---------- EXTRACT TO READ

= Geoffrey Cantor (historian) =

British historian

Geoffrey N. Cantor (born 1943) is Emeritus Professor of the History and Philosophy of Science at the University of Leeds and Honorary Senior Research Associate at UCL Department of Science and Technology Studies at University College London. He has written about Michael Faraday, the wave theory of light and the responses of the Quaker and Jewish religions to science. With John Hedley Brooke he delivered the 1995–1996 Gifford Lecture at the University of Glasgow, which were subsequently published as Reconstructing Nature: The Engagement of Science and Religion in 1998. He contributed to the SciPer Project, which researches the popularization of science in the periodicals of the 19th century, such as the Boy's Own Paper and Punch, and has lectured upon this subject at the Royal Institution in 2005.

--------------------
---------- RECORD LIST

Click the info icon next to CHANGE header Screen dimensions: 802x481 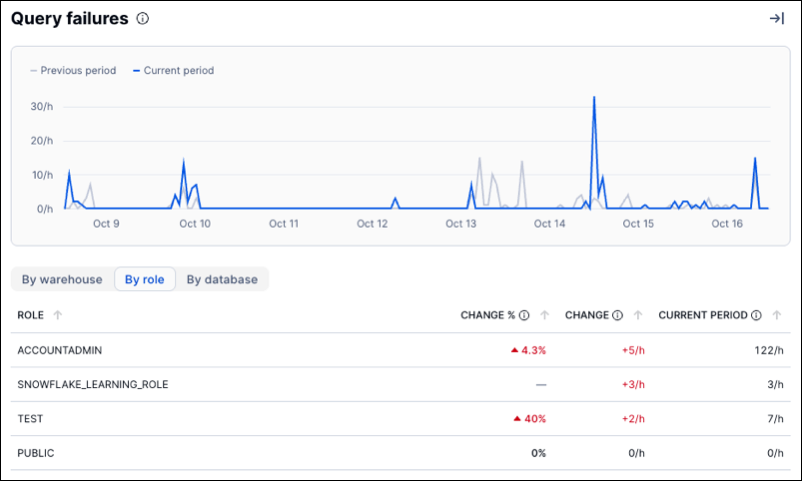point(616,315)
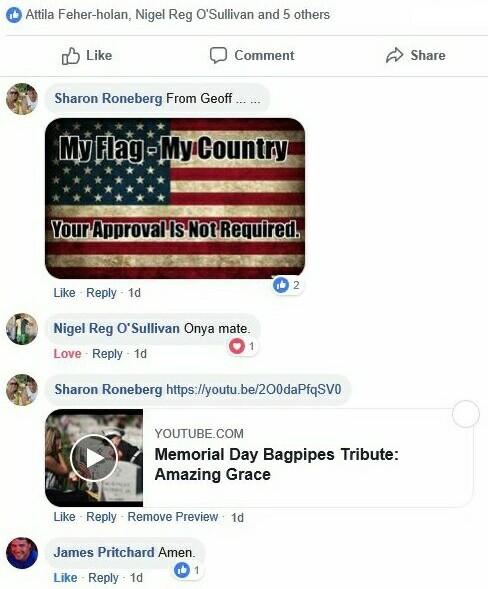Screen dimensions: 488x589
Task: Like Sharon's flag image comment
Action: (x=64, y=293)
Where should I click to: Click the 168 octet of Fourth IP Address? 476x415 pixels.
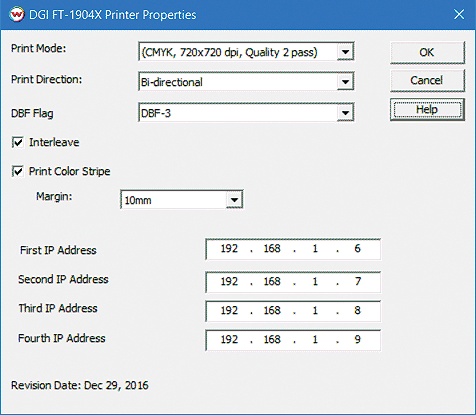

--------------------

**THE EXERCISE:**
Check each statement against the Geoffrey Cantor profile above and answer yes or no, quoting the words from the profile that decide it: (a) Cantor delivered the 1995–1996 Gifford Lecture by himself. (b) The Gifford Lecture he gave was later published in 1998. (c) He has lectured at the Royal Institution on the popularization of science in periodicals.

**ANSWER:**
(a) No: "With John Hedley Brooke he delivered the 1995–1996 Gifford Lecture at the University of Glasgow."
(b) Yes: "which were subsequently published as Reconstructing Nature: The Engagement of Science and Religion in 1998."
(c) Yes: "has lectured upon this subject at the Royal Institution in 2005."